Nickel also stabilized after sharp falls last week as critically low stocks fell again on July 24 to 5,488 tons. With cancelled warrants, or stocks earmarked for delivery, at 3,678 tons, just 1,770 tons are available. Global nickel demand runs at around 3,500 tons per day. Nickel prices rose 3.2 per cent to $24,350 a tons and the premium of the cash contract over futures rose to $2,800 a ton.

Oil

BY the end of the third week of July, oil prices rose above $74 a barrel, because of the crisis in the Middle East, but a surprise build up in US fuel stocks limited bullish sentiment. Prices rose to above $74 a barrel.

There was no indication that the violence would engulf oil-producing neighbours or affect exports from Syria or Iran. The conflict helped push US crude prices to a record high of $78.40 a barrel two weeks back.
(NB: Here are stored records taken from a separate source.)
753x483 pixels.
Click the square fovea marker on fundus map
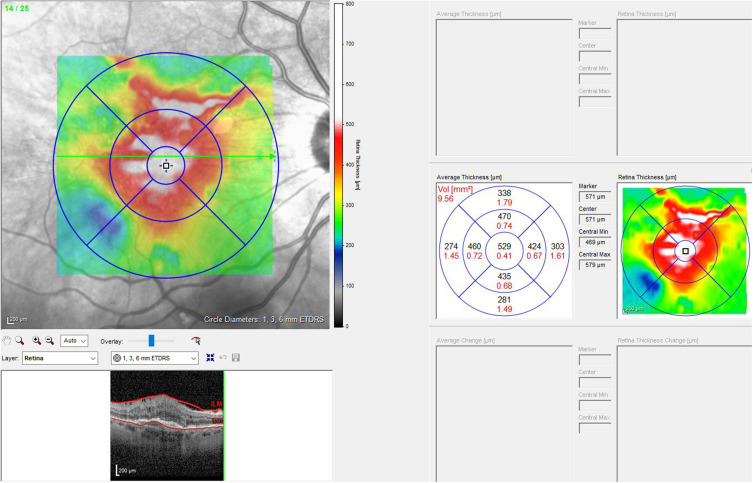click(x=166, y=165)
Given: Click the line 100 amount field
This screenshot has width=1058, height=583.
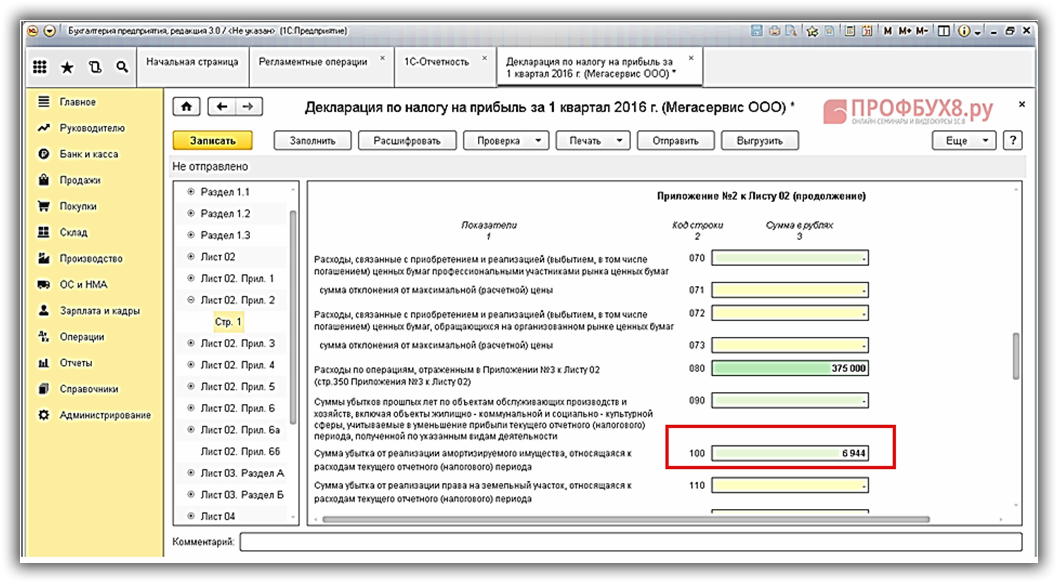Looking at the screenshot, I should 789,454.
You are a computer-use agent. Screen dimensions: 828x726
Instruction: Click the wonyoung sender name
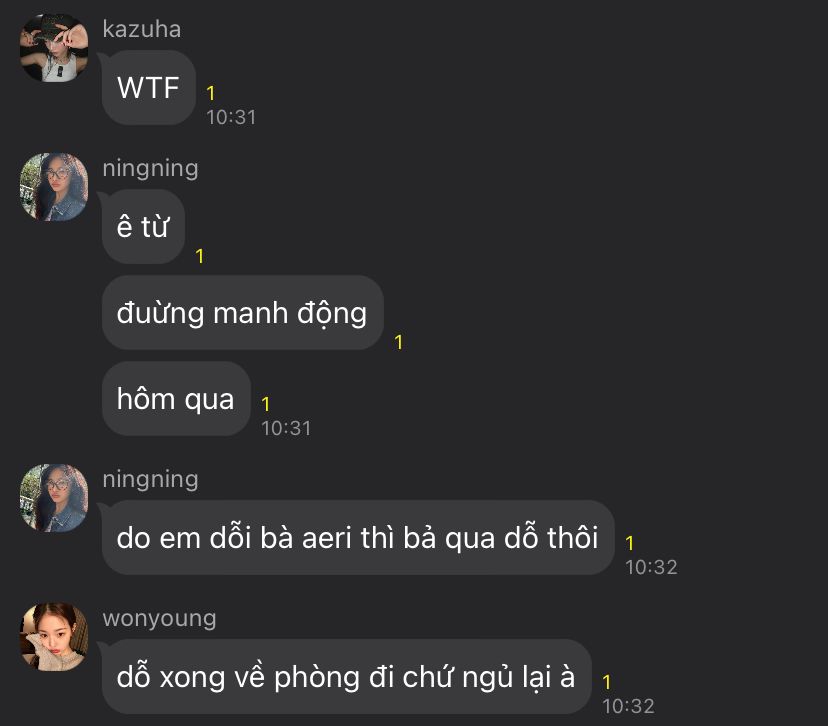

The market shrugged off comments from Iran, which repeated its determination to produce atomic fuel in defiance of international calls to halt the work. The world’s fourth largest oil exporter said it wanted to resolve the dispute diplomatically and was still reviewing a package of nuclear proposals backed by six nations.

By July 24, oil slipped below $74, due to diplomatic efforts to resolve the conflict on the Middle East, a region that pumps almost a third of the world’s oil.

Oil hit a record $78.40 in New York earlier in July on fears that fighting between Israel and Hezbollah fighters could spread. Prices are still up about 21 per cent this year. Some oil analysts now view the chance of the conflict widening as less likely, making it less of a prop for prices.

The US refinery outages and the possibility that a storm could form this week in the Atlantic Ocean, which would be the second this hurricane season, limited losses.

Oil also dipped on news Iraq had completed repairs to one of two sabotaged oil pipelines that export crude from its northern fields to Turkey and aims to restart the flow this week. The pipelines have been mostly shut due to sabotage since the US-led invasion of Iraq in 2003. Repairs to the second parallel pipeline should be completed in August.

Oil prices, fresh from striking records above $78 per barrel, will remain firm in the third quarter of 2006, the Centre for Global Energy Studies (CEGS) said in a monthly report published. With many Asian refineries undergoing maintenance shutdowns, global demand for oil would rebound and support higher price levels, which have already been boosted by simmering geopolitical tensions in the Middle East, the CGES said.

Rising demand from refiners in the third quarter is expected to keep oil prices strong, with geopolitical and weather-related concerns adding volatility, it added. Crude futures have fallen by around six per cent since striking recent record peaks earlier this month — but remain some 20 per cent higher than at the start of the year.

Buoyant worldwide economic growth — which stands at five per cent, led by China which is expanding at 10.0 per cent — would prevent prices falling much further. In volume terms, the forecast for global oil demand growth stood at 1.3 million barrels per day over 2006 — of which China accounted for 500,000 barrels, the CGES said.

Opec oil output is expected to fall by 200,000 barrels per day in July because of lower production from top world exporter Saudi Arabia and from Venezuela.

But an increase from Iraq and higher-than-expected supply in Iran are offsetting lower Saudi and Venezuelan output, according to Petrologistics. Iran, Opec’s second-largest producer, is expected to pump 4 million bpd in July, about the same as in June, as the country shifts unsold barrels of mainly heavy crude.

The Petrologistics estimate indicates output by the 10 Opec members bound by formal supply limits, all except Iraq, remained below their 28 million bpd target. Iraq is expected to pump 2.3 million bpd in July, up from 2.16 million bpd in June, leaving supply from the quota-bound members at 27.6 million bpd.